MANILA, PHILIPPINES — Albert del Rosario, the Philippines’ former foreign minister who stood up to Beijing in the South China Sea, has died at the age of 83, Manila said Tuesday.
Del Rosario, who served under Philippine President Benigno Aquino from 2011 to 2016, died while en route to the United States, the Department of Foreign Affairs (DFA) said in a statement that did not specify the cause of death.
Born in Manila in 1939, he went on to graduate with a degree in economics from New York University and later became a fierce critic of China.

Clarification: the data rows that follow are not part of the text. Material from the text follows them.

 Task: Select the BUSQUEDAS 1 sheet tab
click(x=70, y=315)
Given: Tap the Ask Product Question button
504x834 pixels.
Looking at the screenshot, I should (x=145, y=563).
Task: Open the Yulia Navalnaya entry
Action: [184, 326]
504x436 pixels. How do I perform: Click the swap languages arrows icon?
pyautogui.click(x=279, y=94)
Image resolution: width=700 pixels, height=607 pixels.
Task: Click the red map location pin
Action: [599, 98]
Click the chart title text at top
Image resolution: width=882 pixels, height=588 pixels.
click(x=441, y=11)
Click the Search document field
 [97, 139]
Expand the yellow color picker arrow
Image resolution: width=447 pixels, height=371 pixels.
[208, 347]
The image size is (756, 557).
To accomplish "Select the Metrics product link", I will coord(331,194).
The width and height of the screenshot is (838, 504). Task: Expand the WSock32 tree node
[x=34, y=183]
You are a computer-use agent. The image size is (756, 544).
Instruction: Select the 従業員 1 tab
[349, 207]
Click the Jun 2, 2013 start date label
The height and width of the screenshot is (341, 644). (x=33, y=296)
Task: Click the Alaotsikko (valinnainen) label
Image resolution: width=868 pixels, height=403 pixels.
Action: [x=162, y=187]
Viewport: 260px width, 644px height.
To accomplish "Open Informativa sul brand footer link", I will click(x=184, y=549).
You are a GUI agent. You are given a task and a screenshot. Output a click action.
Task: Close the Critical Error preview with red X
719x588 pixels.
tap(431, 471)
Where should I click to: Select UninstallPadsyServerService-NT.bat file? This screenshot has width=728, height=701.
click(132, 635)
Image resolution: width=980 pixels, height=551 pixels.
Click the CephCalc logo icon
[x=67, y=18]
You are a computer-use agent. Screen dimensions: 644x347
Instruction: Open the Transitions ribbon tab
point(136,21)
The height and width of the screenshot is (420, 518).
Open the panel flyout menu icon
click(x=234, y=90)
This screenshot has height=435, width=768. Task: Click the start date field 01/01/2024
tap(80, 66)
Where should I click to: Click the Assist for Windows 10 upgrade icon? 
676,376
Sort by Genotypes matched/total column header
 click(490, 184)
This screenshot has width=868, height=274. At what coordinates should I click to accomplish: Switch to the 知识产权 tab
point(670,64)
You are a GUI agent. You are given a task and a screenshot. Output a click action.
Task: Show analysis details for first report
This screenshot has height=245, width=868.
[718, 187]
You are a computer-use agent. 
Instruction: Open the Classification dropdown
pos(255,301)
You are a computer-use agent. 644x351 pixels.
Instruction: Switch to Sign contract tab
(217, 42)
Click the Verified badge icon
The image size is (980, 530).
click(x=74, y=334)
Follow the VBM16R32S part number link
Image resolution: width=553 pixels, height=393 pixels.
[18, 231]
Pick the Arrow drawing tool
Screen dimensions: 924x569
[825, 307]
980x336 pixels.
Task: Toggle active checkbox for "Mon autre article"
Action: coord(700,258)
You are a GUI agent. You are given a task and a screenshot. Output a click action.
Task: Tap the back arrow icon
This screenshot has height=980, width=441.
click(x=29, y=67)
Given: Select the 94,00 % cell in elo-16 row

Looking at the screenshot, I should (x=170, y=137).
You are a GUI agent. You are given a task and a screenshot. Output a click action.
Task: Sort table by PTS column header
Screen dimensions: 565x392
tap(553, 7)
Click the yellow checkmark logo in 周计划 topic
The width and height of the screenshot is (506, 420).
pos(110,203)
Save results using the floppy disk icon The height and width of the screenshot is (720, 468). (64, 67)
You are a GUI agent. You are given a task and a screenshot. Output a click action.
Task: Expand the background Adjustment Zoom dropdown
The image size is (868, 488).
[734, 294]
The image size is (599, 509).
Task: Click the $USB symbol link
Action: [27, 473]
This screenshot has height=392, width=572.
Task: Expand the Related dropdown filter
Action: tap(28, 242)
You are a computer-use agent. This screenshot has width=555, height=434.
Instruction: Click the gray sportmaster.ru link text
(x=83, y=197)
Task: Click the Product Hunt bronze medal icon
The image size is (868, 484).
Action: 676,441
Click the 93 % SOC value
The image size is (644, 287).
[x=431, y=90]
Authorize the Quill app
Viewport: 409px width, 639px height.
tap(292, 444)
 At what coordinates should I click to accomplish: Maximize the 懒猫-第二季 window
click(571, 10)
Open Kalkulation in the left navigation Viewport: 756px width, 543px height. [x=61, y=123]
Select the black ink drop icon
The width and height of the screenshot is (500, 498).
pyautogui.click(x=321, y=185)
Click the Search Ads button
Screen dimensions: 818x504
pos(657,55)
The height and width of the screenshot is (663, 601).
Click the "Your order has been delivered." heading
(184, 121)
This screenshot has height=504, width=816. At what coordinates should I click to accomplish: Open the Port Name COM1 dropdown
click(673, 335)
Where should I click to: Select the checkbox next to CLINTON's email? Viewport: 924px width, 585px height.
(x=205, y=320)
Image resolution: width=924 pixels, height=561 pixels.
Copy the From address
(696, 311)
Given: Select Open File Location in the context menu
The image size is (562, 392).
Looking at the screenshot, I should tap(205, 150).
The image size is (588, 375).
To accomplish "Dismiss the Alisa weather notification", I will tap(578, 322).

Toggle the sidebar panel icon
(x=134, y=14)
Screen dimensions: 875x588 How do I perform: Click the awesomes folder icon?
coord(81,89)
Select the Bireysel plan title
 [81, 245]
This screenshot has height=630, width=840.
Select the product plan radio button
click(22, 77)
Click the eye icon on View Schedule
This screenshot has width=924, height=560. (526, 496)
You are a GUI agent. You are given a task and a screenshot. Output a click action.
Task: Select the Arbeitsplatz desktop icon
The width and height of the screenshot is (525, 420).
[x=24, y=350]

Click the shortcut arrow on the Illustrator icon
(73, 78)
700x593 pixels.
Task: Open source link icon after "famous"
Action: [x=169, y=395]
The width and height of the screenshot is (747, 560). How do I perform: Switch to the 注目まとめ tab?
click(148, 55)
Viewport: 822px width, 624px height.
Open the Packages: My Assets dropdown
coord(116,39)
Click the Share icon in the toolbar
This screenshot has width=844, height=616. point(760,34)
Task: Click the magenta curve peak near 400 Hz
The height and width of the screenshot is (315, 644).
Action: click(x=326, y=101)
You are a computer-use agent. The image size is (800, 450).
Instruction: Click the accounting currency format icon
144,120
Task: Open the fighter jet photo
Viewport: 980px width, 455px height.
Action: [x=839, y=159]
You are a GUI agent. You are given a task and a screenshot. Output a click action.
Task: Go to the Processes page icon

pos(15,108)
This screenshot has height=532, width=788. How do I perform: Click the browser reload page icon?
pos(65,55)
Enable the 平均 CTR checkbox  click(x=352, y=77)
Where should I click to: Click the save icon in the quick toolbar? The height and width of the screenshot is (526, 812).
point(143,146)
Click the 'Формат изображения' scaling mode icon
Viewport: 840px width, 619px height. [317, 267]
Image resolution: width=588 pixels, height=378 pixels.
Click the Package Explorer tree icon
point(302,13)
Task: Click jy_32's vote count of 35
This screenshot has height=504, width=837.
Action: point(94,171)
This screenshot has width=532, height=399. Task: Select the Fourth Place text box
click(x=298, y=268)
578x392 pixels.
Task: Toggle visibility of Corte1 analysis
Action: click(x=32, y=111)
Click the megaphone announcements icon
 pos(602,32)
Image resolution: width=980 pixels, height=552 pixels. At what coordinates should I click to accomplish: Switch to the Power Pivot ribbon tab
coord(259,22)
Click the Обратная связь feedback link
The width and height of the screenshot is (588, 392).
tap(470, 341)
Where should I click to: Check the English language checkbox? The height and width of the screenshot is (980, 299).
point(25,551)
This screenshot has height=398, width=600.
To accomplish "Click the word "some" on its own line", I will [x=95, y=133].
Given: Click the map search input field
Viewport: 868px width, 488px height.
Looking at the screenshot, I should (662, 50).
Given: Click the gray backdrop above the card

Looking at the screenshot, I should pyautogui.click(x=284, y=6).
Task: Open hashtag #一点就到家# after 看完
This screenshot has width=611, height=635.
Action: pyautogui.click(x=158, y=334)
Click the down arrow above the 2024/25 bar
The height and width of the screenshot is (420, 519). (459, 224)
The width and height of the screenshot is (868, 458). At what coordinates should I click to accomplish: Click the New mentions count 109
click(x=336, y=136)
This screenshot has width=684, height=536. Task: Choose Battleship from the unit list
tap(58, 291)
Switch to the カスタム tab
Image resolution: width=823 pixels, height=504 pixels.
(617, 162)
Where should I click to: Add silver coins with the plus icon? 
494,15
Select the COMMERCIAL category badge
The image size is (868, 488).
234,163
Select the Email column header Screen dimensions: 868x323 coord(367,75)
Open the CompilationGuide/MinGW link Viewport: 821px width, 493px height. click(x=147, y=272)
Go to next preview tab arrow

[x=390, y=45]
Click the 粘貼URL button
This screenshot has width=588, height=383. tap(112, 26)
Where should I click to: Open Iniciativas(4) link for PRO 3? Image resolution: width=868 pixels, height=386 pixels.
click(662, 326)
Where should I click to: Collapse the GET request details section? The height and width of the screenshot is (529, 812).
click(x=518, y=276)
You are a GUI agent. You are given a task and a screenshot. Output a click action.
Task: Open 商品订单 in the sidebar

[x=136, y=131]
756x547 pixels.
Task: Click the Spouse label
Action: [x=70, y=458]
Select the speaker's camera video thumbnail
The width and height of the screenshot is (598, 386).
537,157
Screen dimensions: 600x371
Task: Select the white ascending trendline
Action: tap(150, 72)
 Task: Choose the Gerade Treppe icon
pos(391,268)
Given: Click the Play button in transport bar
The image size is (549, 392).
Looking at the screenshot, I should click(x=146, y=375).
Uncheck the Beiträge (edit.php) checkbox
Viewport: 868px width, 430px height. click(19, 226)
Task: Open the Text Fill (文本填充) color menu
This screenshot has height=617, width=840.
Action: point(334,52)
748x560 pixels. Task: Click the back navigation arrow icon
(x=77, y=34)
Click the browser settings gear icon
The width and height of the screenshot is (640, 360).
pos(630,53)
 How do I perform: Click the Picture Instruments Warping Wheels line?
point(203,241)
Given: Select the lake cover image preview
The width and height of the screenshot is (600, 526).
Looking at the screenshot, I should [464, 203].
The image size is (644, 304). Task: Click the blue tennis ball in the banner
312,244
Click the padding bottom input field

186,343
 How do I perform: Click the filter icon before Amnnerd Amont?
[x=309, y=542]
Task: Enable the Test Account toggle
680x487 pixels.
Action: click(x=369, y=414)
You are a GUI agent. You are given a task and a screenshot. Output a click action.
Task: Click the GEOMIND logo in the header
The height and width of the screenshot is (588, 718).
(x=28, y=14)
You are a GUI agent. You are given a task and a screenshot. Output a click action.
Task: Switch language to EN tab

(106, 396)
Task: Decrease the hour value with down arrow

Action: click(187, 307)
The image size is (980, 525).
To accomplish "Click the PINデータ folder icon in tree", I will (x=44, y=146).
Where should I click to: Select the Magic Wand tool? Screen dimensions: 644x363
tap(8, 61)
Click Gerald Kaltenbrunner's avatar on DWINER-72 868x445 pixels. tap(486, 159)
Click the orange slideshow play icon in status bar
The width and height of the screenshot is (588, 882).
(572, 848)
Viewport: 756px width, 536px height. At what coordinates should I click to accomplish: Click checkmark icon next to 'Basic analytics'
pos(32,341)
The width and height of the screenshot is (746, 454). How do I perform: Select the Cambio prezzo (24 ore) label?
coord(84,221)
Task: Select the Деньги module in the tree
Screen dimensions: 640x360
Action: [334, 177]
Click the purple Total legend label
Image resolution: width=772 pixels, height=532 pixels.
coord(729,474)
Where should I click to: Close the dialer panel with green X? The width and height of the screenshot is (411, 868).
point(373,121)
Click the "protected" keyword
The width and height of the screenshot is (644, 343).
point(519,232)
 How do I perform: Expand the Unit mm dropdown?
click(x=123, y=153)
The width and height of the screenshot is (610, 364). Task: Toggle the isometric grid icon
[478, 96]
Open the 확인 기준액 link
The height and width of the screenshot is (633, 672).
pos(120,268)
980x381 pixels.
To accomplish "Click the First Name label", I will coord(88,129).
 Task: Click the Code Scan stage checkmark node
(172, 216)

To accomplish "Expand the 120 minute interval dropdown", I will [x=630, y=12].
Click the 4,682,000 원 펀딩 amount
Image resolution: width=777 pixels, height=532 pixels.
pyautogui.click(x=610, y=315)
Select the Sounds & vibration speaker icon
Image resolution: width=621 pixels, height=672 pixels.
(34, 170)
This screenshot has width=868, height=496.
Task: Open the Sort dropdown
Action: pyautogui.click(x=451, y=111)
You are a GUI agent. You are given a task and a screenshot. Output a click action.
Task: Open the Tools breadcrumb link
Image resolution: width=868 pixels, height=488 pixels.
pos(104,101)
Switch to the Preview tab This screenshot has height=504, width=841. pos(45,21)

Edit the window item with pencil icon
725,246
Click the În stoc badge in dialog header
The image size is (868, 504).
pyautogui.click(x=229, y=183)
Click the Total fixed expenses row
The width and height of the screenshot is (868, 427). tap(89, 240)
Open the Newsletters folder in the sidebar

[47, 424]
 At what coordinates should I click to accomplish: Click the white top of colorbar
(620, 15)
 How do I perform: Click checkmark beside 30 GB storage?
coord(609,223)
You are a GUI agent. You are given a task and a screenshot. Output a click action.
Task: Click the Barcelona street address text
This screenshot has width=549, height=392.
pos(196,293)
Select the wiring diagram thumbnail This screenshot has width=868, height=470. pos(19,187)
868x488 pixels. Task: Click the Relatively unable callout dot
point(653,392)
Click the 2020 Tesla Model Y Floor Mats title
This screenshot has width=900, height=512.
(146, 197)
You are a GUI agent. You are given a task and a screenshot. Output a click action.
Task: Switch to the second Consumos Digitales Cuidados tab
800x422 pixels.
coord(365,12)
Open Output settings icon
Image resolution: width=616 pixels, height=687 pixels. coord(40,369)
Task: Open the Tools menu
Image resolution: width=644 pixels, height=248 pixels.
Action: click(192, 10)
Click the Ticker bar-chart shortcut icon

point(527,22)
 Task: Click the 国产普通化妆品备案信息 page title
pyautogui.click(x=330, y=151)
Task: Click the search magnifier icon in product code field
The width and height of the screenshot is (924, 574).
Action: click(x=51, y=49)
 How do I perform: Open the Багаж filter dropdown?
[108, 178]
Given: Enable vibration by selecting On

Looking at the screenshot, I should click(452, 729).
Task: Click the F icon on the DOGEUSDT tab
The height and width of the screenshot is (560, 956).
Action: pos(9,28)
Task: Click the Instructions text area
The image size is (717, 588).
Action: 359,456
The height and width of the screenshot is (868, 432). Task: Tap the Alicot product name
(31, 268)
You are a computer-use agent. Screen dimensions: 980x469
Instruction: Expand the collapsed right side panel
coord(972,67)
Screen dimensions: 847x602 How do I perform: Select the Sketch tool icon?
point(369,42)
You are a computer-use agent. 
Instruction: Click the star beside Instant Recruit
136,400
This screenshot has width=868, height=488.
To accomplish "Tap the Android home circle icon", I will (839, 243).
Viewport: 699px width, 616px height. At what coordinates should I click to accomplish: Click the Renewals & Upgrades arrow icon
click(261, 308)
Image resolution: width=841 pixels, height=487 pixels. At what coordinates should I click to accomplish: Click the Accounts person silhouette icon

Del Rosario was “a staunch advocate of protecting and advancing national security and promoting the rights and welfare of Filipinos”, the foreign ministry said.
“He was a consummate diplomat and an inspiring leader who led the DFA with integrity and unwavering commitment to public service,” Foreign Affairs Secretary Enrique Manalo tweeted.
Relations with Beijing soured during his tenure, which was marked by a fierce standoff in 2012 in Scarborough Shoal, a chain of reefs and rocks 240 kilometres (150 miles) west of the main Philippine island of Luzon.
He was behind two prominent legal cases against Beijing, including a 2013 case at an international tribunal that eventually struck down China’s claims to most of the resource-rich South China Sea waterway.
Del Rosario continued his criticism of China after leaving office by holding public forums organised by his think tank and writing opinion columns in local newspapers.
In March 2019, del Rosario filed a complaint against Chinese officials at the International Criminal Court, alleging “crimes against humanity” over the supposed environmental fallout of Beijing’s activities in the South China Sea.
The complaint was eventually dismissed because China is not a state party to the Rome Statute that established the court.
Months after filing the ICC case, he was denied entry to Hong Kong in what critics called retaliation for his criticism of Beijing.